DISCLAIMER: I don't own Supernatural. I haven't even seen most of the eighth season, to be honest. But that's neither here nor there. ;)


A/N: Sorry for the wait, guys! I've been so super-duper busy lately. I actually graduated from college with a BA in English (Art Minor) on Saturday, so I've been busy finishing up papers and finals, packing, and all that fun stuff. But oh well. I'll stop complaining and yammering and get on to the story. I'm really thinking that this one will be wrapped up within the next few chapters. Thank you so much for your reviews; please keep it up and read, review, and enjoy! J


I'd Follow You Anywhere

Chapter Ten

"D-Dad?" Dean stammered, his eyes wide. He could feel his heart pounding wildly in his chest. The rising marsh and the icy, stinging raindrops on his skin were reduced to mere background annoyances. Even Sam had become less of a worry – more of a passing concern, really – now that Dean was staring at John Winchester once more.

"I t-t-told you D-Dad was h-h-here," Sam stuttered through the cold, and it was his brother's weakened voice that brought Dean out of his shocked stupor.

Dammit!

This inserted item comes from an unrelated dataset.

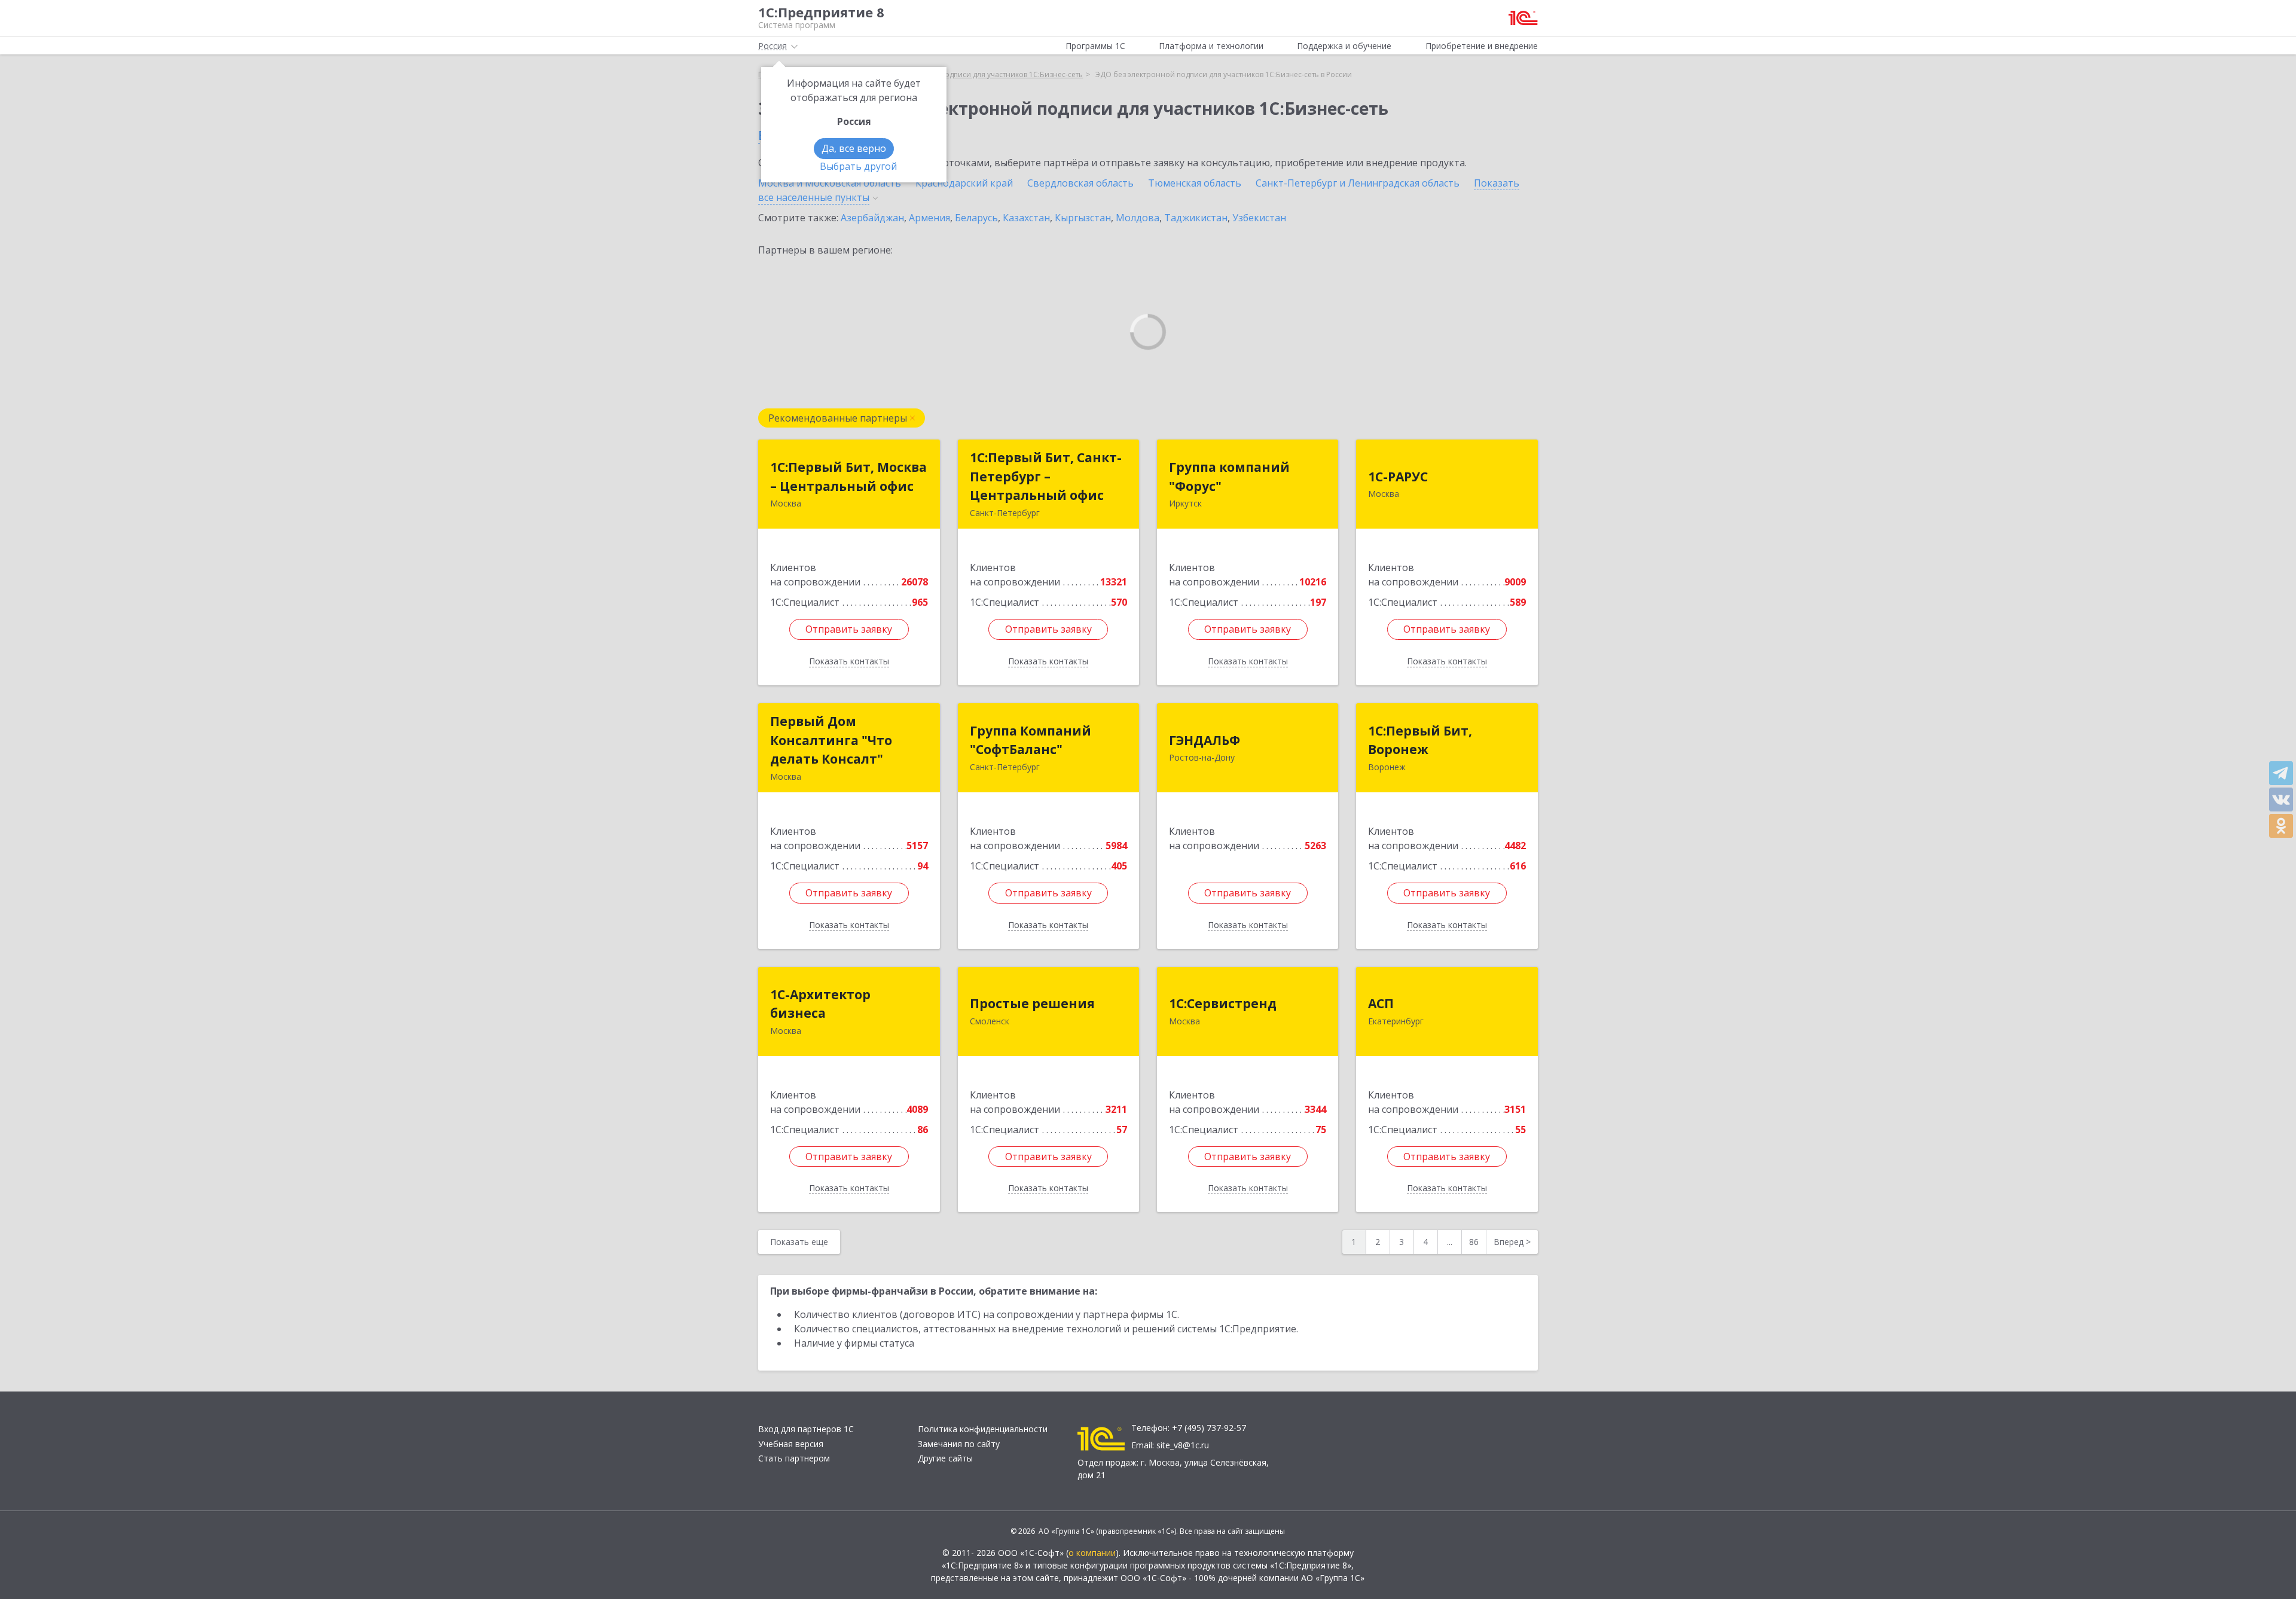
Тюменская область (1194, 183)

He cursed himself mentally. He had gone into this thing with every intention not to get caught up in the specter's lies and not to be taken in by any tricks the monster might play, and he had already failed. He'd taken one look at his father's face and he'd turned into a dumb, dazed… idgit. Bobby's normally unconventional vocabulary seemed oddly fitting in this situation.

Blinking slowly, Dean raised his voice so that Sam could hear him over the rain splashing into the flooded marsh water. He kept eye contact with his father – no, with the specter – the entire time that he spoke to his brother. "No, Sam," Dean said in the most convincing voice he could muster. "It's not Dad. Dad is. . . He's . . ."

"S-standing right in f-f-front of you," Sam countered.

"No, Sam, he's dead!" Dean bellowed, his voice cracking slightly as he said aloud the phrase that he had been vehemently avoiding ever since John had died. He finally broke eye contact with the unmoving, unblinking image of his father. He faced his younger brother, about waist deep in rising water, and looking perfectly content in his situation. Dean wanted to reach out and pull him onto slightly higher ground, but he honestly didn't know how Sam would react at this point. Right now, he just needed to get through to his brother. No matter how painful that would be – for both of them.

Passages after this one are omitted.